I should note that 1 change in TSQ.patch is to set Italy as the country for regdb purposes. starts at line 36. Going to skip that one.

I have looked at an openwrt master kernel for ramips_mt7621 but they aren't there yet; the authors applied them against kernel 5.4 for their testing.

2 Likes

As an update, I'm trying to integrate the patch into my (@ACwifidude's) 22.03 kernel 5.10 tree but it's not a clean matchup -- describing the new data to existing TCP has changed.

I've emailed one of the article's authors as to where in the mainline kernel this lives.

I obviously haven't dealt with mainline kernels at the patch level so if anyone has suggestions for git trees to examine I'd appreciate them.

M.

  Hi people just a heads up about the reboots. OpenWrt master is making my r7800 reboot with out of the NSS patches. I was just using stock master with Kernel 5.15 and addblock luci plus SQM.
1 Like

same, i got the same packages installed too, that’s all

1 Like

@tohojo is listed as one of the author, so I believe this should make it's way into OpenWrt sooner or later.

At first glance, this is way over my head tbh :stuck_out_tongue: I'm still trying to figure out the ath10k flow ... haha.

PSA: @ACwifidude Not sure if you're aware that the QCA repository in the Code Aurora Git repository will no longer be accessible from 1 Apr 2023. They have moved to Code Linaro Git repository.

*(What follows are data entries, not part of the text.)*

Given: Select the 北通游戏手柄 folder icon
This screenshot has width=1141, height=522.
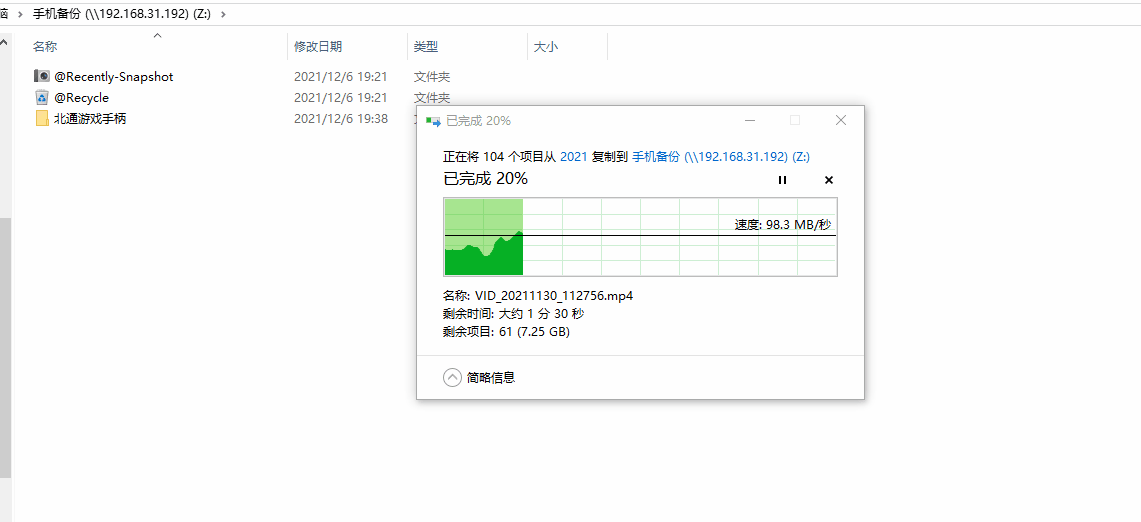Looking at the screenshot, I should (x=42, y=118).
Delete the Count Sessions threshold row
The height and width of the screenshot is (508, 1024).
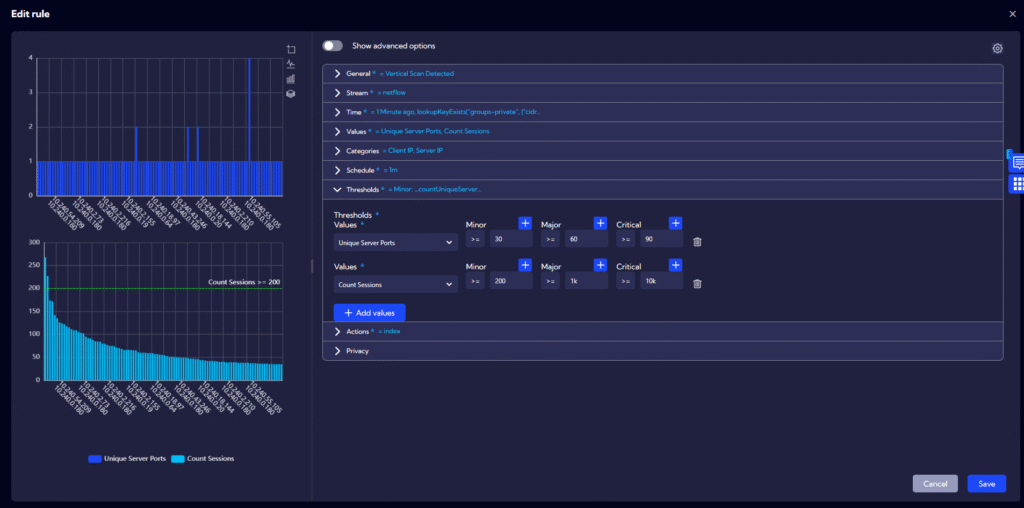[697, 283]
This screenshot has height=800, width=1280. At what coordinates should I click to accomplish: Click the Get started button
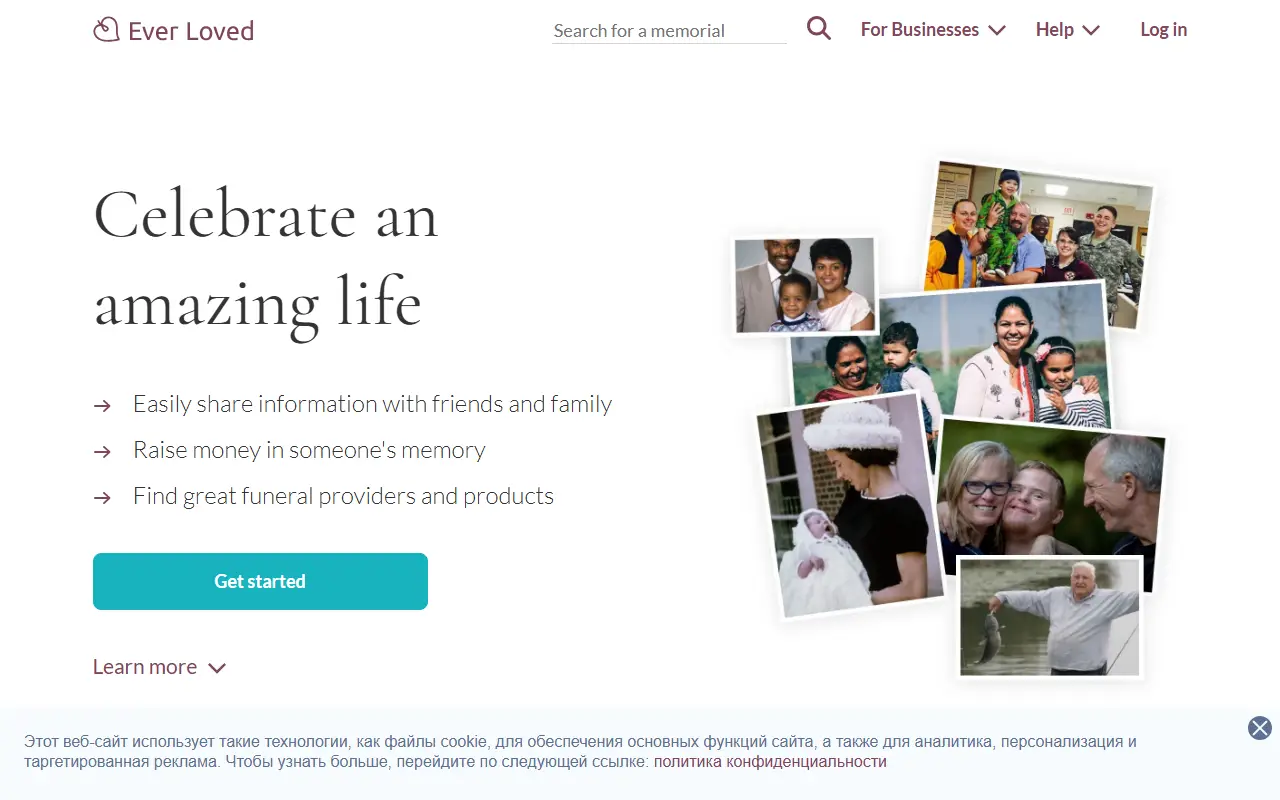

New clones of the NSS branch that uses the Code Aurora Git repo will not be able to get the source codes from 1 Apr 2023.

The URLs in the Makefiles will have to point to the Code Linaro Git repo.

3 Likes

@ACwifidude These should already be updated in my nss repo.

4 Likes

Took a stab at modifying the patch for 5.15. I was able to build and boot with it. Haven't done any extensive test yet. Not sure why they hardcoded Italy in regd.c vs. setting it using regulatory.db

master branch does not include this patch.
@Ansuel
Is it necessary for stability?

1 Like

Lots of interesting stuff lately.
@tapper and @Pmtroutok do you use ondemand scheduler. Have you tried performance governor just to check if there are any reboots.

it got backported to 5.15 and present upstream

2 Likes

I mistake. I had overlooked it being included in the master branch.
I think there might be something in clk-krait.c, so
invesitigated related patches.

I've done the same - but changing the 2 key tcp_limit params in /proc hasn't changed thruput one bit.

I'm going to drill down into what's in the way, but that will take some time.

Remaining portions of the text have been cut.